What to produce: Reproduce the material below line for line, changing nothing.

Task material:
--- Begin ---
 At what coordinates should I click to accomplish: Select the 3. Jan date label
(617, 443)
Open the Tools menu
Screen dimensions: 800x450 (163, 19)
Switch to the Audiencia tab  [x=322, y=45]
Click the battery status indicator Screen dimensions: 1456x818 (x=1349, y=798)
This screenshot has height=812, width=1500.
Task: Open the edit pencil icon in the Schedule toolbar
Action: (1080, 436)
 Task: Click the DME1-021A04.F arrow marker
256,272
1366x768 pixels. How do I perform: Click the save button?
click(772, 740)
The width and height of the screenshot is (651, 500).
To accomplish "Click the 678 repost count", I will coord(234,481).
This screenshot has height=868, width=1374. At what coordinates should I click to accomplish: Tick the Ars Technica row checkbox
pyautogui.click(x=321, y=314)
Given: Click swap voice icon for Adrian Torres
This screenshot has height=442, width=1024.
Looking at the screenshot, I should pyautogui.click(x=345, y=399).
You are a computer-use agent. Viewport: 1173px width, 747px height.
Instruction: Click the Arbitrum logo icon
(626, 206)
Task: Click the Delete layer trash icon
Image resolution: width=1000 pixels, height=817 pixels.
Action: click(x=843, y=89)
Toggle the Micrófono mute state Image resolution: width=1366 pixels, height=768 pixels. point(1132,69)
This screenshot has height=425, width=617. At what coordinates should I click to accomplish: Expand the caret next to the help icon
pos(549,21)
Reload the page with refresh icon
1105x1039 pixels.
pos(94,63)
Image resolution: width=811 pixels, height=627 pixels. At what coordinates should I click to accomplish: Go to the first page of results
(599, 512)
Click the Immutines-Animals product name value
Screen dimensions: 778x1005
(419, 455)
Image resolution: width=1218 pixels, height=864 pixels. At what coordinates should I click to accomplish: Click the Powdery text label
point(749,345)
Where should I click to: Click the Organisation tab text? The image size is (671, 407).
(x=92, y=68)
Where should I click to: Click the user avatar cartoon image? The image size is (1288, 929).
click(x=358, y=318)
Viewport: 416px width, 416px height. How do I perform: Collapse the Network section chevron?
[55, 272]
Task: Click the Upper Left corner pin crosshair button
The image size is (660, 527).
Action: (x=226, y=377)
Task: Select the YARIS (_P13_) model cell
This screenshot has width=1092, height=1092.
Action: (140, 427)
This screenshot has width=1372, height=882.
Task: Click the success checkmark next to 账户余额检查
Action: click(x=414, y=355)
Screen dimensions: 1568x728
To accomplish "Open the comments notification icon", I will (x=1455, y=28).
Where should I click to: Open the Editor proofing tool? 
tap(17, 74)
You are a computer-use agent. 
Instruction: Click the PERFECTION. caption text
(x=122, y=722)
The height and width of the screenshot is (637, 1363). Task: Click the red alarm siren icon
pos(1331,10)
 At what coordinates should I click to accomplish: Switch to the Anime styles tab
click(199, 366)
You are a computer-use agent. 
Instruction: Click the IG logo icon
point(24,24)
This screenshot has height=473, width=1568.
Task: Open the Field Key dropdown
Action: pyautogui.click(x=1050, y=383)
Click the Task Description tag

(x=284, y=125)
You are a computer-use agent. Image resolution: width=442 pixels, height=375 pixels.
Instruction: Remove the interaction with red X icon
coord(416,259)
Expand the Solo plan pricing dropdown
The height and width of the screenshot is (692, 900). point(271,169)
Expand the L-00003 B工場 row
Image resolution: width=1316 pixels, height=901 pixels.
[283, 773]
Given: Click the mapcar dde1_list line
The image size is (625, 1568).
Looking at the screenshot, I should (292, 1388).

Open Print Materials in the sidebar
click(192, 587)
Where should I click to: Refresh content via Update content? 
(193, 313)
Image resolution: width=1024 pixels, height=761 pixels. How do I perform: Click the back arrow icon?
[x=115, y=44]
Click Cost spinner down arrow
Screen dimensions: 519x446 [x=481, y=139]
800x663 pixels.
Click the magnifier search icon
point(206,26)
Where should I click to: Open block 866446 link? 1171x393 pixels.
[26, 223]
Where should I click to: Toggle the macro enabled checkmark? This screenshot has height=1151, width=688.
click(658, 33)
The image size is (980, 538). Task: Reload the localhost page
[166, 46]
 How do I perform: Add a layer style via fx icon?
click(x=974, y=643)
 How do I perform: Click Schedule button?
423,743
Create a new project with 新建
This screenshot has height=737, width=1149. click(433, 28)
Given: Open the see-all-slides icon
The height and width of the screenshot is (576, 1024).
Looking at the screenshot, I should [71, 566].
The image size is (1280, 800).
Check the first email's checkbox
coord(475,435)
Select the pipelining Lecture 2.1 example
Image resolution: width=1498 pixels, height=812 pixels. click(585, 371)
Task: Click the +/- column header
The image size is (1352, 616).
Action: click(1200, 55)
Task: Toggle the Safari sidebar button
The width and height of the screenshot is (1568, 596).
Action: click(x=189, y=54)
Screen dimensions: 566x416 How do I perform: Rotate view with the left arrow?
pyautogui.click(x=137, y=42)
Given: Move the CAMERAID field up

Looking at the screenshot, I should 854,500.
--- End ---
Expected answer:
 At what coordinates should I click to accomplish: Select the 3. Jan date label
(617, 443)
Open the Tools menu
Screen dimensions: 800x450 (163, 19)
Switch to the Audiencia tab  [x=322, y=45]
Click the battery status indicator Screen dimensions: 1456x818 (x=1349, y=798)
This screenshot has height=812, width=1500.
Task: Open the edit pencil icon in the Schedule toolbar
Action: (1080, 436)
 Task: Click the DME1-021A04.F arrow marker
256,272
1366x768 pixels. How do I perform: Click the save button?
click(772, 740)
The width and height of the screenshot is (651, 500).
To accomplish "Click the 678 repost count", I will coord(234,481).
This screenshot has height=868, width=1374. At what coordinates should I click to accomplish: Tick the Ars Technica row checkbox
pyautogui.click(x=321, y=314)
Given: Click swap voice icon for Adrian Torres
This screenshot has height=442, width=1024.
Looking at the screenshot, I should pyautogui.click(x=345, y=399).
You are a computer-use agent. Viewport: 1173px width, 747px height.
Instruction: Click the Arbitrum logo icon
(626, 206)
Task: Click the Delete layer trash icon
Image resolution: width=1000 pixels, height=817 pixels.
Action: click(x=843, y=89)
Toggle the Micrófono mute state Image resolution: width=1366 pixels, height=768 pixels. point(1132,69)
This screenshot has height=425, width=617. At what coordinates should I click to accomplish: Expand the caret next to the help icon
pos(549,21)
Reload the page with refresh icon
1105x1039 pixels.
pos(94,63)
Image resolution: width=811 pixels, height=627 pixels. At what coordinates should I click to accomplish: Go to the first page of results
(599, 512)
Click the Immutines-Animals product name value
Screen dimensions: 778x1005
(419, 455)
Image resolution: width=1218 pixels, height=864 pixels. At what coordinates should I click to accomplish: Click the Powdery text label
point(749,345)
Where should I click to: Click the Organisation tab text? The image size is (671, 407).
(x=92, y=68)
Where should I click to: Click the user avatar cartoon image? The image size is (1288, 929).
click(x=358, y=318)
Viewport: 416px width, 416px height. How do I perform: Collapse the Network section chevron?
[55, 272]
Task: Click the Upper Left corner pin crosshair button
The image size is (660, 527).
Action: (x=226, y=377)
Task: Select the YARIS (_P13_) model cell
This screenshot has width=1092, height=1092.
Action: (140, 427)
This screenshot has width=1372, height=882.
Task: Click the success checkmark next to 账户余额检查
Action: click(x=414, y=355)
Screen dimensions: 1568x728
To accomplish "Open the comments notification icon", I will (x=1455, y=28).
Where should I click to: Open the Editor proofing tool? 
tap(17, 74)
You are a computer-use agent. 
Instruction: Click the PERFECTION. caption text
(x=122, y=722)
The height and width of the screenshot is (637, 1363). Task: Click the red alarm siren icon
pos(1331,10)
 At what coordinates should I click to accomplish: Switch to the Anime styles tab
click(199, 366)
You are a computer-use agent. 
Instruction: Click the IG logo icon
point(24,24)
This screenshot has height=473, width=1568.
Task: Open the Field Key dropdown
Action: pyautogui.click(x=1050, y=383)
Click the Task Description tag

(x=284, y=125)
You are a computer-use agent. Image resolution: width=442 pixels, height=375 pixels.
Instruction: Remove the interaction with red X icon
coord(416,259)
Expand the Solo plan pricing dropdown
The height and width of the screenshot is (692, 900). point(271,169)
Expand the L-00003 B工場 row
Image resolution: width=1316 pixels, height=901 pixels.
[283, 773]
Given: Click the mapcar dde1_list line
The image size is (625, 1568).
Looking at the screenshot, I should (292, 1388).

Open Print Materials in the sidebar
click(192, 587)
Where should I click to: Refresh content via Update content? 
(193, 313)
Image resolution: width=1024 pixels, height=761 pixels. How do I perform: Click the back arrow icon?
[x=115, y=44]
Click Cost spinner down arrow
Screen dimensions: 519x446 [x=481, y=139]
800x663 pixels.
Click the magnifier search icon
point(206,26)
Where should I click to: Open block 866446 link? 1171x393 pixels.
[26, 223]
Where should I click to: Toggle the macro enabled checkmark? This screenshot has height=1151, width=688.
click(658, 33)
The image size is (980, 538). Task: Reload the localhost page
[166, 46]
 How do I perform: Add a layer style via fx icon?
click(x=974, y=643)
 How do I perform: Click Schedule button?
423,743
Create a new project with 新建
This screenshot has height=737, width=1149. click(433, 28)
Given: Open the see-all-slides icon
The height and width of the screenshot is (576, 1024).
Looking at the screenshot, I should [71, 566].
The image size is (1280, 800).
Check the first email's checkbox
coord(475,435)
Select the pipelining Lecture 2.1 example
Image resolution: width=1498 pixels, height=812 pixels. click(585, 371)
Task: Click the +/- column header
The image size is (1352, 616).
Action: click(1200, 55)
Task: Toggle the Safari sidebar button
The width and height of the screenshot is (1568, 596).
Action: click(x=189, y=54)
Screen dimensions: 566x416 How do I perform: Rotate view with the left arrow?
pyautogui.click(x=137, y=42)
Given: Move the CAMERAID field up

Looking at the screenshot, I should 854,500.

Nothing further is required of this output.